手首を持ち上げるジェスチャー操作でGeminiを起動
スマートウォッチのPixel Watch 5では、責任者のライアン・クレムズ氏がインタビューの際に語った「身体に最も近いAIデバイス」という、本機のウェアラブルデバイスとしての価値を確かめた。
手首を口元へ持ち上げるだけでGeminiを起動できる「手をあげて話す」は、ひとつの象徴的な機能だ。ジェスチャーと音声の感度を調整でき、静かな場所なら小声も正確に拾う。スマートフォンを取り出さずに、応援するプロ野球チームの試合の状況、Gmailのアカウントに最近届いたメール、Googleカレンダーに登録されている明日のスケジュールなど、すばやく確認したい時にはPixel Watchの機動力が活きる。
ただし初期設定を変更しておかないと、Geminiに大きな声で話しかけなければならないし、Geminiの応答も音声で返ってくる。ウォッチの設定から「手をあげて話す」時の音声の感度を上げると、小さな声で話しかけてもGeminiが聴き取れるようになる。また「Geminiの音声」をオフにすることもできる。それでもなお、満員電車の中などでは使いづらいかもしれないが、ボタンや画面タッチによる操作と上手に使い分けながらウォッチのGeminiを活用したい。
ダブルピンチと手首をひねるジェスチャーは、画面のスクロール、メディア操作、通知への応答などに利用できる。便利な場面は確かにあるが、今後はより割り当てを細かくアプリ単位などで変更できるようになれば、さらに馴染むだろう。
ユーザーの健康管理をGeminiが支援
Pixel WatchのAI関連のサービスについて、最も可能性を感じたのは「Google Health コーチ」だ。
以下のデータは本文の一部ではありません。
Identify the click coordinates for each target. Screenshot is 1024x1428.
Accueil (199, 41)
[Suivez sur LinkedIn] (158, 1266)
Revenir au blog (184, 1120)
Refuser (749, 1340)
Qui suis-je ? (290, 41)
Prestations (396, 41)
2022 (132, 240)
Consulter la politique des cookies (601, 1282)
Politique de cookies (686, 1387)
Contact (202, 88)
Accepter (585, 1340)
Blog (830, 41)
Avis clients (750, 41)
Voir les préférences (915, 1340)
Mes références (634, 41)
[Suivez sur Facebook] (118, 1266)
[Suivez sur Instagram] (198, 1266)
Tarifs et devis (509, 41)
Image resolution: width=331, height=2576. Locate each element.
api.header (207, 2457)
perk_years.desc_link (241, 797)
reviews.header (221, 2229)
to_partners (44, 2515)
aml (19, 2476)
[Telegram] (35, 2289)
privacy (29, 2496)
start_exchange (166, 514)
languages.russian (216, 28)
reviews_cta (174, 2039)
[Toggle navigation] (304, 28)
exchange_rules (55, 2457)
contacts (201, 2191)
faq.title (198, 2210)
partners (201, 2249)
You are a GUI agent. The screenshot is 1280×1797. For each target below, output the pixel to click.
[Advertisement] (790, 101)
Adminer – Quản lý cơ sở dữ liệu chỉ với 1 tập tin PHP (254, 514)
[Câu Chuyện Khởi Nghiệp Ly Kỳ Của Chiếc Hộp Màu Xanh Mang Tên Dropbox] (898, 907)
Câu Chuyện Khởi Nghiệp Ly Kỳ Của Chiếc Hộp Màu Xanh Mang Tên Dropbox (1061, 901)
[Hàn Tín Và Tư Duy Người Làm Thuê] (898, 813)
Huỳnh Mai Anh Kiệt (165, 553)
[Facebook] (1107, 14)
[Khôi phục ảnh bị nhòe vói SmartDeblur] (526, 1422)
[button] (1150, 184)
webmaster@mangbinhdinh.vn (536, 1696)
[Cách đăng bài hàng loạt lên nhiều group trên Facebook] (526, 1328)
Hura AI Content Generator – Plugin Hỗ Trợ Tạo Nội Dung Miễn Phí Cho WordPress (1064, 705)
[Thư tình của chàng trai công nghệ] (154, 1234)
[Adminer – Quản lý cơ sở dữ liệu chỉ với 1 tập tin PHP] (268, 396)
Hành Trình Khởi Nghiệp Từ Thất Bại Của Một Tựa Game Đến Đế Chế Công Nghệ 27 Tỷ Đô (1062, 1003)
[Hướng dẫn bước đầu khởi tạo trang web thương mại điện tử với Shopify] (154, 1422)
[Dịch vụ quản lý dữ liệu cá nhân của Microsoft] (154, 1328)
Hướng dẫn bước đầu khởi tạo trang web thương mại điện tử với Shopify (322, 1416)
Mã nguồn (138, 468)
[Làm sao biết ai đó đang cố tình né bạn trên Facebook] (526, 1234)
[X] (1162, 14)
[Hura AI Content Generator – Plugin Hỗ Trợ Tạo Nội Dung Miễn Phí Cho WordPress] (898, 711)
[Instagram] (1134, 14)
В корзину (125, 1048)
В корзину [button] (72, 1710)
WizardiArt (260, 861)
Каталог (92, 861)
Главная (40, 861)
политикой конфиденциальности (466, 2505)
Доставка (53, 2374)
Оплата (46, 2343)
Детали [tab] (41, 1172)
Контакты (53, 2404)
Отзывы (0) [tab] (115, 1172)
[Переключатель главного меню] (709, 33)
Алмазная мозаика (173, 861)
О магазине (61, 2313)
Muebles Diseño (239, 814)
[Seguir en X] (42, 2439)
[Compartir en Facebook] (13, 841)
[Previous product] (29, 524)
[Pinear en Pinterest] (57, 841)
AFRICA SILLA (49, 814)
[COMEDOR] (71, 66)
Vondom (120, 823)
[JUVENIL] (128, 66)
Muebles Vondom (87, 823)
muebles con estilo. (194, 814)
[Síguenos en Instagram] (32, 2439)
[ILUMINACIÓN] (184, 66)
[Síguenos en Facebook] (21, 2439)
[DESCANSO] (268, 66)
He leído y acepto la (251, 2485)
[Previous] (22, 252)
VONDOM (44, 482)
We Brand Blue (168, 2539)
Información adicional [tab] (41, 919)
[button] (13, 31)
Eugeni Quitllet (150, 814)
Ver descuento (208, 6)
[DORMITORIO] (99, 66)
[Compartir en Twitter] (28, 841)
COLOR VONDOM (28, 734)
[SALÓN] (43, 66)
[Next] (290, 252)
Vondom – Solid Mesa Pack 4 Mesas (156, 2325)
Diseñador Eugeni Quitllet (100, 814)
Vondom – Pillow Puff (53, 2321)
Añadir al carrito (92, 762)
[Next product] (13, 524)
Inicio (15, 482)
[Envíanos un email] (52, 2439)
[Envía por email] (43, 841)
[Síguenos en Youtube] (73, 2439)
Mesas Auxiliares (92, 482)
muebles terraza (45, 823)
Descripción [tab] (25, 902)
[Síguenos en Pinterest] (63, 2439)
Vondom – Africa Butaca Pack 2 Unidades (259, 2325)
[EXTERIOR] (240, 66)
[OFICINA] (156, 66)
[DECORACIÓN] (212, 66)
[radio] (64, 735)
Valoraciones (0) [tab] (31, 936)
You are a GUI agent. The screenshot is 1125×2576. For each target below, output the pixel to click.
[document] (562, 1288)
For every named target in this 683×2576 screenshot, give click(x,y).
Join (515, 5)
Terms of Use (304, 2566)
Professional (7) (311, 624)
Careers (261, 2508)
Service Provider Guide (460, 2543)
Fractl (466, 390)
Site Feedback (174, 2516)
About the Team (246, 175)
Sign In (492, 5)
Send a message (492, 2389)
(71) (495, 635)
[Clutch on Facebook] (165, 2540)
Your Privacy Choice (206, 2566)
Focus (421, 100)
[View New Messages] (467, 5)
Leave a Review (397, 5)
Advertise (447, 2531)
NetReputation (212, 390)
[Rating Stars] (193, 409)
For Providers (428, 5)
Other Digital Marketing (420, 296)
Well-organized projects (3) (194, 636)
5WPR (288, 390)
ウォッチが集めたユーザーのワークアウトや睡眠のデータを基に、Geminiと会話しながらコーチングが得られる。
ウォッチが計測したデータがただ並べられるだけでは、自分が次にどんなアクションを起こして良いのかわかりにくい場合もある。AIが生体データを自然な言葉づかいによる評価やアドバイスに翻訳し、具体的な行動を促してくれる。